[Excerto do texto]:

History repeats itself
Quando assentou a poeira da comoção Dylan goes electric Judas, esse tornou-se o caso em torno do qual se foi blindando argumentativamente a guinada bem-pensante da coisa pop no sentido da desconsideração da chamada canção de intervenção (ou outra merda qualquer), e que, como o geral das guinadas, pouco mais fez que redireccionar o derrape da imbecilidade.
Haverá argumentos sociológicos para a valia social desse "formato" enquanto mecanismo de ampliação e dinamização de qualquer coisa assimilável a uma consciência política na coisa pública: se há um desequilíbrio colossal entre as agremiações que produzem e disseminam essas formas de expressão e as agremiações a quem a sua menção causa choques anafiláticos; ou, dito de outra forma, se a canção de intervenção tem historicamente versado mais sobre a paz, o pão, habitação, saúde, educação, do que sobre os amanhãs que cantam da trickle-down economics, não é necessariamente por haver sempre um lado certo da história para se cantar, mas por o cantar ser dos poucos veículos expressivos certos para quem está do lado desapossado da história. Contudo, não seria por esses argumentos que, por exemplo, avançaria como mais-valia da arte do imenso Fausto o «Venha cá sr. burguês». Pela mesma ordem de razões, mesmo que possamos sociologicamente ponderar o vilipêndio da canção de intervenção como forma musical como uma decorrência estética de um posicionamento socio-ideológico, justifica-se atermo-nos à discussão do seu argumentário como gozando de uma autonomia crítica. Contudo, rodopiando em torno da invocação dos limites constitutivos da instrumentalidade social do formato, esse argumentário sai furado do redondel.
Argui-se a simplificação estética que essa instrumentalidade demanda - desde logo, como se isso a distinguisse da matriz genética da música pop(ular) em geral e a malta fosse toda empinados do prog - mas depois basta cotejarmos as merdas que se têm inimputavelmente nas prateleiras (eu sei) com o filão cujo iniciático proselitismo político de esgravatar a música tradicional produziu, de longe, a maioria do que de melhor, mais singular e complexo (if need be) se criou musicalmente neste território, de José Afonso (cuja sujeição a um reducionismo político na sua apreciação é das mais lamentáveis miopias culturais deste país) aos Gaiteiros de Lisboa. Mesmo que o quantitativo dos acidentes de percurso desse filão largamente excedesse as suas excelsas recompensas, um raciocínio crítico cuja lógica se cingisse à ponderação probabilística do rácio de boa música que pode emergir de um dado formato ou temática desembocaria logo na constatação - por virtude da singularidade cósmica aleatória na ordem das coisas de terem existido os Van der Graaf Generator - de que as canções sobre faroleiros (independentemente de serem a melhor ocupação do mundo (relembre-se às autoridades competentes e seus simpatizantes a minha perenemente continuada candidatura a qualquer vaga que possa surgir nesse meio)) seriam o hottest topic para escrever grande faixas aí na cena musical.

[Instruções de trabalho]:
1: Responda a estas perguntas com base no texto sobre a canção de intervenção:
(a) Que canção de Fausto o autor não apresentaria como mais-valia da arte deste músico?
(b) Entre que nomes se estende o filão que, segundo o texto, produziu a maioria do que de melhor se criou musicalmente neste território?
(c) Que banda é mencionada como uma singularidade cósmica aleatória na ordem das coisas?
2: Prossiga o texto sobre a canção de intervenção a partir do ponto em que termina.
Para resolver os exercícios, não é preciso consultar os dados.

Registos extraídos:
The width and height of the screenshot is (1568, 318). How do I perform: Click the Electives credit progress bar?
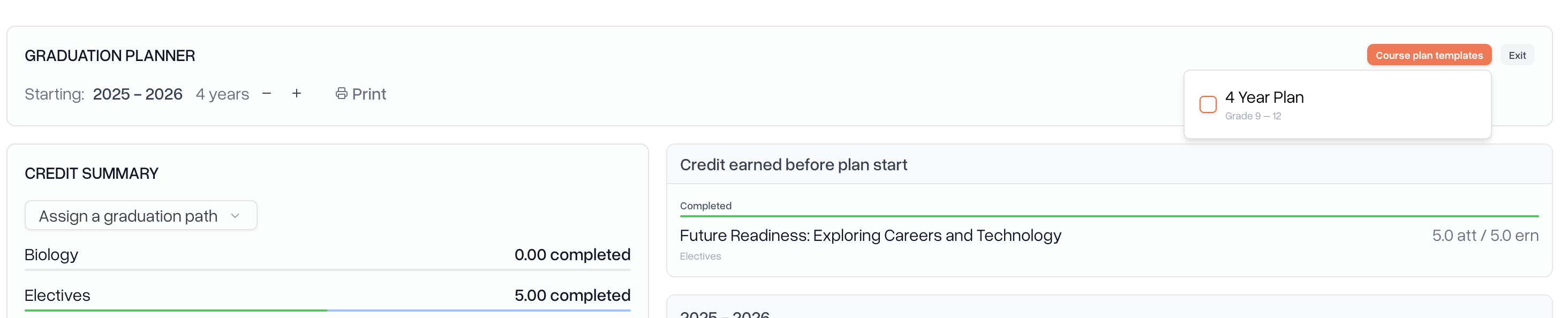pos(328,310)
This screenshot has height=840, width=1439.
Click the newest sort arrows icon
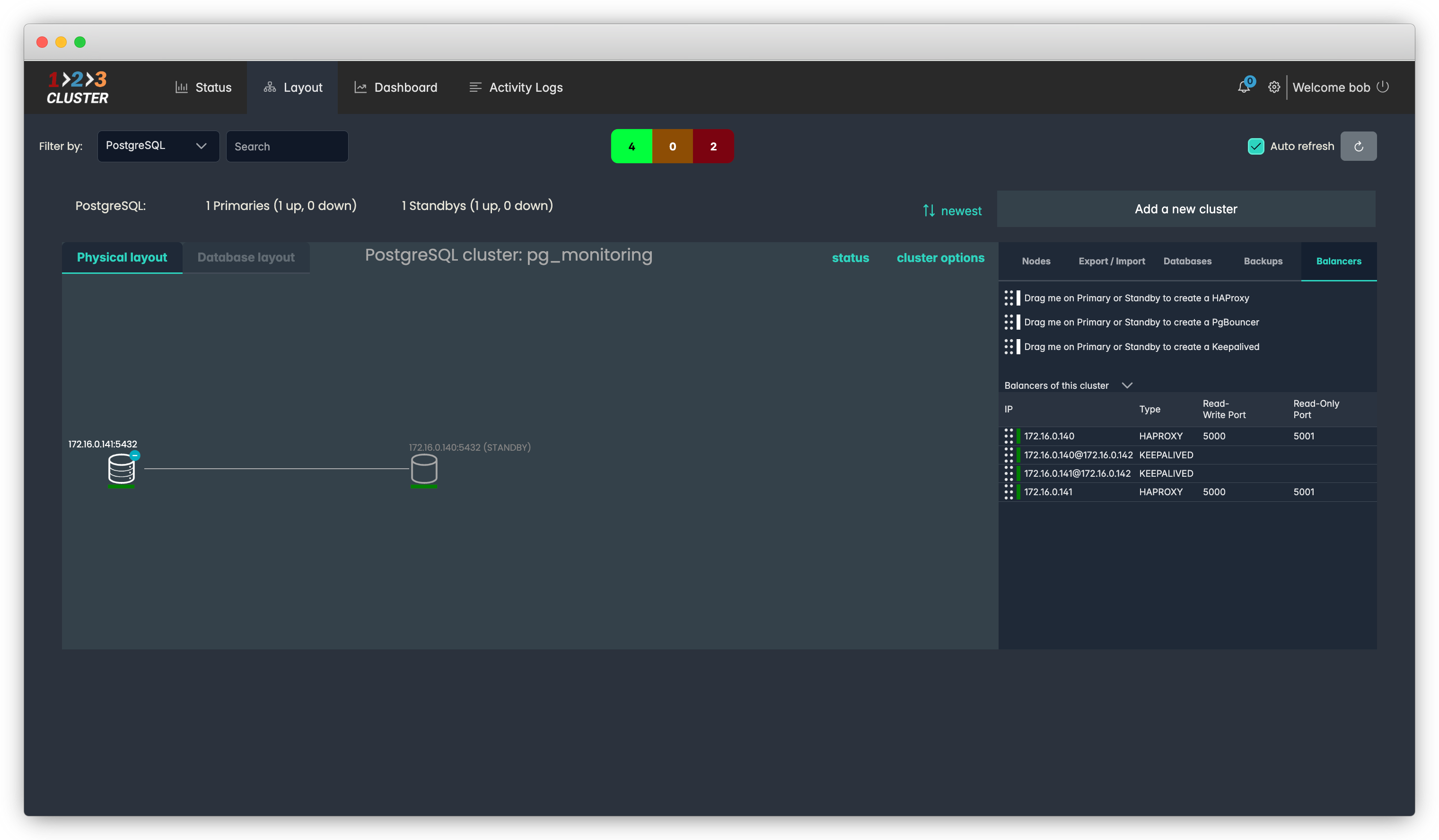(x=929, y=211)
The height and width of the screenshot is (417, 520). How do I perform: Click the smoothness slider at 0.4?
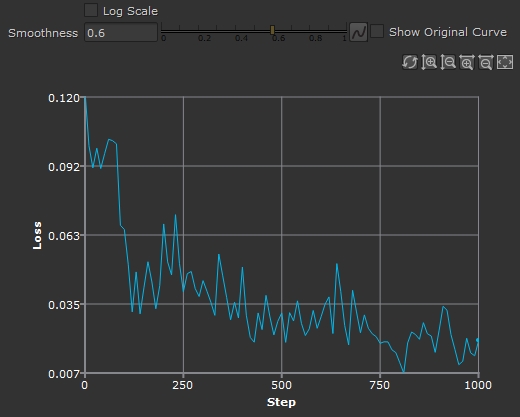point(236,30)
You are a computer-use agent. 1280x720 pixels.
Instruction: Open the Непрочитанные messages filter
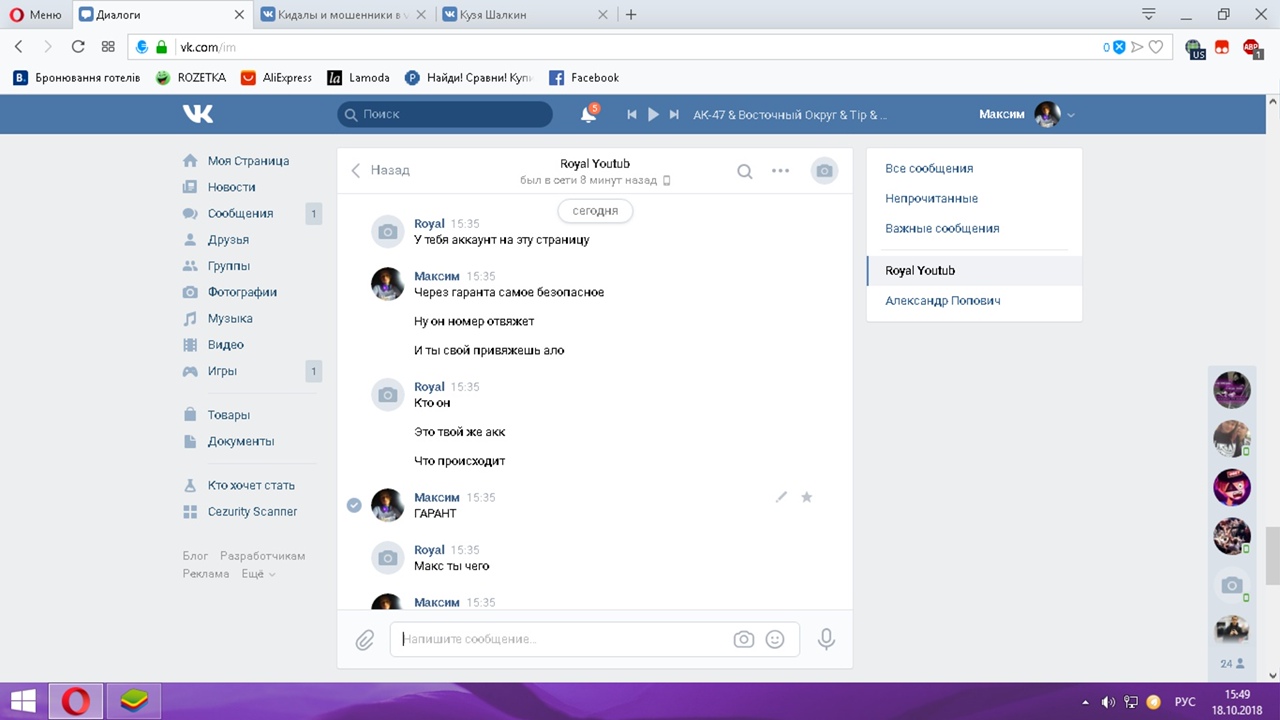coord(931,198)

[Respostas aos exercícios]:
1:
(a) «Venha cá sr. burguês».
(b) De José Afonso aos Gaiteiros de Lisboa.
(c) Os Van der Graaf Generator.

2:
Argui-se igualmente que a sua instrumentalidade torna essas canções intrinsecamente datadas às circunstâncias sociais que as espoletam, o que leva a presumir que os proponentes de tal proposição, com o final de cada relação amorosa, tendem a carpir ao som de toda e qualquer heartbreak song, para logo as abjurar como espécie musical no momento em que descolam nova pita e assim ciclotimicamente sucessivamente. Na verdade, ao que a canção de intervenção é propícia é à dificuldade de destilar a datação derivada da incapacidade estética de algumas canções ecoar para lá da sua circunstancialidade, da datação histórica e social dos seus receptores, incapazes de se desimplicarem do enjeu daquela circunstancialidade, e facilmente revertendo para a valia estética da obra esses seus (legítimos) limites perceptivos - pode certamente compreender-se que à generalidade das almas latifundiárias uma certa porção da produção cançonetista do PREC não seja particularmente querida, independentemente do nosso afecto pela Lei Barreto. Contudo, isso revela precisamente a visão equivocada, nestas discussões, do que faz a instrumentalidade de uma canção; visão, aliás, partilhada pelos mais voluntaristas dos dois lados da barricada do que convencionam, para os respectivos bem e mal, ser canções de intervenção. Por mais que um artista de máquina de matar fascistas de seis cordas a tiracolo se invista programaticamente em fazer da cantiga uma arma (no que a figura da topical song pode ser descritivamente mais útil), a efectiva instrumentalidade do seu percussor é sempre uma figura da sua apropriação social. Isso implica que não só a datação circunstancial não é constitutiva de uma canção de intervenção, como a abstracção dos seus referentes as torna mais apropriáveis para diferentes mobilizações; que é como quem diz, canções de protesto, são as que o Homem quiser. Lição cuja manifestação mais fina foi inevitavelmente providenciada pelo Robert Wyatt, num álbum programático de canções de, pois, intervenção, emparelhando picos de circunstancialidade política como «Stalin wasn't stallin'», com o «At last I am free», das Chic (um dos factóides mais satisfatórios da História, a todos os níveis).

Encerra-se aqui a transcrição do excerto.